● PASSAGE SHOWN
How many calories you burn at rest depend on several factors. You can estimate your body’s calorie needs at rest (BMR) through plugging in your numbers from age, weight, height, sex and activity level into our BMR calculator below.
The body uses calories for many purposes: to move our muscles, regulate body processes, make new cells and transport nutrients. To increase the body’s calorie burn, we emphasize increasing exercise to increase muscle demand for energy.
However, the largest factor for calorie burn per day for most people, even if you exercise, is calorie burn at rest during the day.
The calorie amount needed at rest when your body is not moving is called basal metabolic rate (BMR).
If you want to estimate your body’s calorie requirements, knowing your BMR level is the starting point.
From this amount, you add on estimated calorie requirements for how much activity you get plus factoring in any desired weight loss or gain.
How many calories per day you burn a day at rest depend on many factors including: body size, age, sex, activity level and other genetic and health factors.
If you are going through weight loss, your calorie burn at rest can change as you lose (or gain) weight.
Calories Burned at Rest
Your BMR can generally be described as how many calories you burn at rest while awake and not moving.

● PROVIDED RECORDS
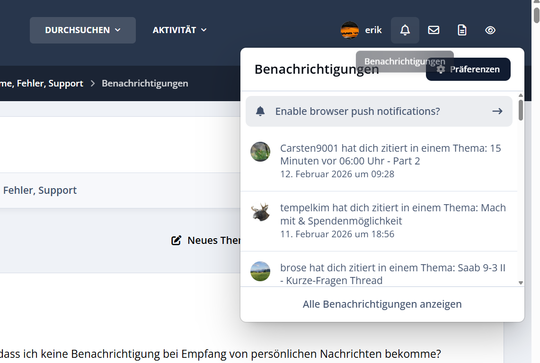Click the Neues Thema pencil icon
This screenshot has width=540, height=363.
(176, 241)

--

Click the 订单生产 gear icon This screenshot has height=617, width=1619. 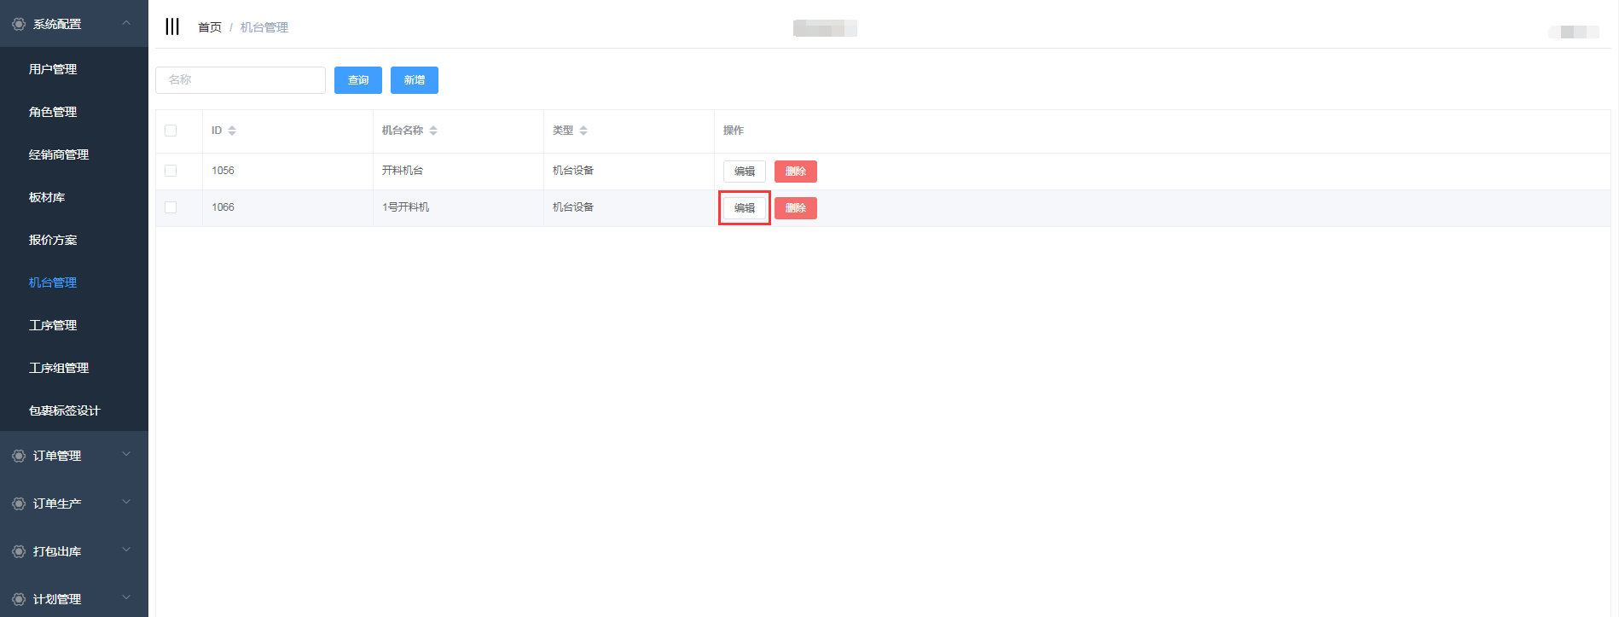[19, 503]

● ACTIVITY
Reproduce the complete passage on calories burned at rest word for word. The entries are drawn from a different source than the passage on calories burned at rest.

● RESPONSE TO THIS TASK
How many calories you burn at rest depend on several factors. You can estimate your body’s calorie needs at rest (BMR) through plugging in your numbers from age, weight, height, sex and activity level into our BMR calculator below.
The body uses calories for many purposes: to move our muscles, regulate body processes, make new cells and transport nutrients. To increase the body’s calorie burn, we emphasize increasing exercise to increase muscle demand for energy.
However, the largest factor for calorie burn per day for most people, even if you exercise, is calorie burn at rest during the day.
The calorie amount needed at rest when your body is not moving is called basal metabolic rate (BMR).
If you want to estimate your body’s calorie requirements, knowing your BMR level is the starting point.
From this amount, you add on estimated calorie requirements for how much activity you get plus factoring in any desired weight loss or gain.
How many calories per day you burn a day at rest depend on many factors including: body size, age, sex, activity level and other genetic and health factors.
If you are going through weight loss, your calorie burn at rest can change as you lose (or gain) weight.
Calories Burned at Rest
Your BMR can generally be described as how many calories you burn at rest while awake and not moving.